Frequently Asked Questions

What are the hospital’s hours?
Our hospital in NW is open 24 hours, 365 days/year.

What’s the difference between my vet and DoveLewis?
Your regular vet and DoveLewis are very different. DoveLewis specializes in emergency and critical care medicine. That means, you come to us with your pet for the same reason you’d go to the emergency room yourself. If you’re not having an emergency, you probably won’t come to DoveLewis. We don’t clip nails, put in microchips, spay/neuter, give vaccines, etc.
DoveLewis actually works with your vet to provide care for your pet. If your animal comes here overnight or on a weekend, it is usually transferred back to your regular vet for the continuation of care.

Why is DoveLewis so expensive?
DoveLewis is expensive – just like going to the human emergency room. The costs of emergency and critical care medicine are high. In fact, DoveLewis operates at a loss; our medical fees do not cover our costs for practicing medicine. Donations to our unrestricted fund make up the difference.

When a patient comes to DoveLewis, they are charged an emergency fee that covers the doctor’s initial exam and consultation – the same as if you took your pet to any other veterinary clinic. It’s more expensive at DoveLewis because we’re an emergency hospital.

After the initial exam, an estimate is worked up for any additional services needed to treat your animals: diagnostics or treatments. No treatment is performed on your pet without your prior approval.

There are financial aid options available but they are limited.

Clients experiencing financial difficulties may apply for help from Care Credit. Care Credit is a financing company aimed at people who don’t have a credit card available to them.

DoveLewis clients may also apply for money from the Velvet Financial Assistance Fund. This is a 100% donor-funded program supported entirely through private contributions. Clients who qualify for financial assistance through the Velvet Fund may have a portion of their medical bill covered up to $750.

What makes DoveLewis a non-profit organization?
Non-profit organizations are conducted and maintained for the purpose of serving a public good. No one “owns” DoveLewis and no one makes a profit from our success. The board of directors is made up of unpaid volunteers, but our staff is paid. DoveLewis charges for its medical services to cover the costs of ER and ICU medicine. Any net earnings by DoveLewis are used the purposes of which we were established. That could include things like buying new medical equipment.
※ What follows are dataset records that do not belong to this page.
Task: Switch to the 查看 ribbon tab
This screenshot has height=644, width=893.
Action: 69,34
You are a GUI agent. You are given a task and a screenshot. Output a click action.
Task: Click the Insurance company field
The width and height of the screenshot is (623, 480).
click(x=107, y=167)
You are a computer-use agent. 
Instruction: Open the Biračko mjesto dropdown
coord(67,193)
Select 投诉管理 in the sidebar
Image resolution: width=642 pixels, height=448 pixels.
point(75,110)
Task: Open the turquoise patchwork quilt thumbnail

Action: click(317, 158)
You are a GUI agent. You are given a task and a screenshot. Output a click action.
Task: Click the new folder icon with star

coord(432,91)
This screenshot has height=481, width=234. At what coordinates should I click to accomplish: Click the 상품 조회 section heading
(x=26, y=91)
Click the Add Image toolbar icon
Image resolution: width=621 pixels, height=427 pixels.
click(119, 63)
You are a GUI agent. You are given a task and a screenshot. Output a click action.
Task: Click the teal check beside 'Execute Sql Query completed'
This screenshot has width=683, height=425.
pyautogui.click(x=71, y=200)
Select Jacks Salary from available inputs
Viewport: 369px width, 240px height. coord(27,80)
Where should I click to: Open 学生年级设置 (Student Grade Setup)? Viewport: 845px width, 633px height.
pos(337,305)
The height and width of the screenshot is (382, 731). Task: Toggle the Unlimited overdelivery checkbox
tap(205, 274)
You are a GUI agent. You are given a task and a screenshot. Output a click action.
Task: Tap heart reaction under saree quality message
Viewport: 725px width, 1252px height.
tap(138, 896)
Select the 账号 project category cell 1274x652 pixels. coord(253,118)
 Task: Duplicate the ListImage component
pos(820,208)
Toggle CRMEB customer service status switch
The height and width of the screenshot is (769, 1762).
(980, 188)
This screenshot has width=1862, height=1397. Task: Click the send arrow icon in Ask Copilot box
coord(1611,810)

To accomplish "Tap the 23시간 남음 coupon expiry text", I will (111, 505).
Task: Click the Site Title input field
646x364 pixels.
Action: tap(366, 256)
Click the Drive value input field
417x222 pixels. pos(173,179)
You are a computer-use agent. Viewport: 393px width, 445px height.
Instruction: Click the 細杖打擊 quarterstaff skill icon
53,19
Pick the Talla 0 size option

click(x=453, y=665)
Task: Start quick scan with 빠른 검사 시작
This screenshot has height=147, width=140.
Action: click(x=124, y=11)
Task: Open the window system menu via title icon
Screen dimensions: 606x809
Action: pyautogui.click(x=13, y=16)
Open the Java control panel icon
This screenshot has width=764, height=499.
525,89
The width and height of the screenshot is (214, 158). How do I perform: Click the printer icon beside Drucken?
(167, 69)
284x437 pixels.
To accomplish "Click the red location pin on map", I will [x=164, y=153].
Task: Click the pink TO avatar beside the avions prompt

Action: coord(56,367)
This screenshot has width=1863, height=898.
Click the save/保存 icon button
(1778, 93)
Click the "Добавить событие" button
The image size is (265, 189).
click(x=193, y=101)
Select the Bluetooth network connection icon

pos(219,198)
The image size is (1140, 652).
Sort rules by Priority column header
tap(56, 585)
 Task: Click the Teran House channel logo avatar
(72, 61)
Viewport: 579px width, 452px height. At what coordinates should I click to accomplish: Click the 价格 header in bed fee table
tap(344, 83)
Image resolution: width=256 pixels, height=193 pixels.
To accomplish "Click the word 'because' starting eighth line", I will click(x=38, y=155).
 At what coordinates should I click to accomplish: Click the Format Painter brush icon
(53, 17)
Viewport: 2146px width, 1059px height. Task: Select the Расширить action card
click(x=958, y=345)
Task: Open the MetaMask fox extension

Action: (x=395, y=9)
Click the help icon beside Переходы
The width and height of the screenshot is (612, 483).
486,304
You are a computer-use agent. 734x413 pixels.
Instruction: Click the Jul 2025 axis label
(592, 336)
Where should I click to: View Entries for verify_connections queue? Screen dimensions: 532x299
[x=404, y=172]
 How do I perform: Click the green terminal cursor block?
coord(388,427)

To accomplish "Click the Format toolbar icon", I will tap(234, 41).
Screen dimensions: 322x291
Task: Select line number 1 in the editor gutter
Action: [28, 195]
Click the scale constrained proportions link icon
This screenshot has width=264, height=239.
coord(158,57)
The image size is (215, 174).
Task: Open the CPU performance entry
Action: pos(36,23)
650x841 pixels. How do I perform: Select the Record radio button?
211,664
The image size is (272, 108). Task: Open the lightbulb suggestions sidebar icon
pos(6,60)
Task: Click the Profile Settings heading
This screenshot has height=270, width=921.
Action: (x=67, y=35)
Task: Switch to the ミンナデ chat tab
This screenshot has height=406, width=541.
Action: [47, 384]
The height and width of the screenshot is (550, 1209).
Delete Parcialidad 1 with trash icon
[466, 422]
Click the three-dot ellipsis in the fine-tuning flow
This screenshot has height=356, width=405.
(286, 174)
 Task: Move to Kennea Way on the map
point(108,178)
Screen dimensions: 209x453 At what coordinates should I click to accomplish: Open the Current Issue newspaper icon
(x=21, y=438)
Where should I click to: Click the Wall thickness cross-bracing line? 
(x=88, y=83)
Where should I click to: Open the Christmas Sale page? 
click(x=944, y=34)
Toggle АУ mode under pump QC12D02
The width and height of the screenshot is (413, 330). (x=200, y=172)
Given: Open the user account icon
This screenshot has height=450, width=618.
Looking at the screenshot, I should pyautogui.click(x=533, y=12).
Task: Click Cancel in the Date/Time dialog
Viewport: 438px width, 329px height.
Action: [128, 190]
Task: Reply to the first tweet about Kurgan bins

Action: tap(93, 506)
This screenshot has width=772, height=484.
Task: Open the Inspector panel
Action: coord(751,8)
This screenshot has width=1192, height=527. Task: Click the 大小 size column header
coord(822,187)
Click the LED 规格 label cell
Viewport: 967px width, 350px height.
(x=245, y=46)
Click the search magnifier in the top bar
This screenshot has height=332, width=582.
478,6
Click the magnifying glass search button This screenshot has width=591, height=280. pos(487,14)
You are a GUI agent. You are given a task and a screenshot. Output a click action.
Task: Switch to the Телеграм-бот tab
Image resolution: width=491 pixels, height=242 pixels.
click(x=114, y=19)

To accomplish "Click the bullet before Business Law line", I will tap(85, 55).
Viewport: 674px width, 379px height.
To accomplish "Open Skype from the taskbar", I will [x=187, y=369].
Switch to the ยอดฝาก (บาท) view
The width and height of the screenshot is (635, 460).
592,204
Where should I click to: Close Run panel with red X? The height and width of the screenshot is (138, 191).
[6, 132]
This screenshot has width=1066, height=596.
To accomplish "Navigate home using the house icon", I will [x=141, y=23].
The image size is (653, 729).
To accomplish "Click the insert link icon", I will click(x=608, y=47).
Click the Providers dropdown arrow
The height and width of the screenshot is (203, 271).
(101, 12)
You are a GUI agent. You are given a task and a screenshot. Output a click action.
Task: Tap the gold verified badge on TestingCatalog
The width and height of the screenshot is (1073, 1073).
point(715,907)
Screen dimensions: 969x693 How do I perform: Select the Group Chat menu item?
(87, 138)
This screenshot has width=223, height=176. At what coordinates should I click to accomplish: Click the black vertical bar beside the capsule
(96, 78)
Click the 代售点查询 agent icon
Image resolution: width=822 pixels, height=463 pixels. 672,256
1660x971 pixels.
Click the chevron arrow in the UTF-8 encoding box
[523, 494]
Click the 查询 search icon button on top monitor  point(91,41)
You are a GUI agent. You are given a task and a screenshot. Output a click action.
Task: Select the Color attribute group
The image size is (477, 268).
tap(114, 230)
Can you recommend a good veterinarian?
DoveLewis does not make referrals to veterinarians. We do, however, work with the Portland Veterinary Medical Association (PVMA) and you could visit their website to find any of their member veterinarians.

What is the Velvet Assistance Fund?
The Velvet Assistance Fund was established to help qualifying clients with their DoveLewis medical bill. The Velvet fund is 100% donor funded, and is named after Velvet the dog who survived a fall with her fellow human climbers on Mt. Hood in the late winter of 2007. DoveLewis uses the national poverty level as one of the parameters for qualification for money from the Velvet fund.

I took a stray to DoveLewis and they wouldn’t take it. Why?
DoveLewis has a stray and wildlife program for injured animals. If an animal is brought to DoveLewis with an injury, it will be treated.

DoveLewis cannot accept healthy stray animals, including newborn and very young kittens. We encourage people who find healthy strays to take them to their county animal shelter. Unfortunately, we do not have the infrastructure or the staff to act as a shelter; we are solely an ER and ICU animal hospital.

Why was the gray squirrel I brought to DoveLewis euthanized?
There are several types of wild animals that DoveLewis is legally bound to euthanize. The Oregon Department of Fish and Wildlife requires that we euthanize non-native wildlife which are surrendered to us. Here’s the reason: non-native wildlife compete for the resources of native wildlife and those non-native animals have been in part responsible for the destruction of habitat and a decline in numbers of some native wild species.

Can my cat donate blood?
All blood donors are former stray male cats and they either live at DoveLewis or they are adopted after they “retire” from donating blood. “Owned” cats can’t donate blood because all cats that donate must be anesthetized and that poses a risk to the cat’s health. None of our cats have died under anesthesia; however, we still don’t want to take the risk!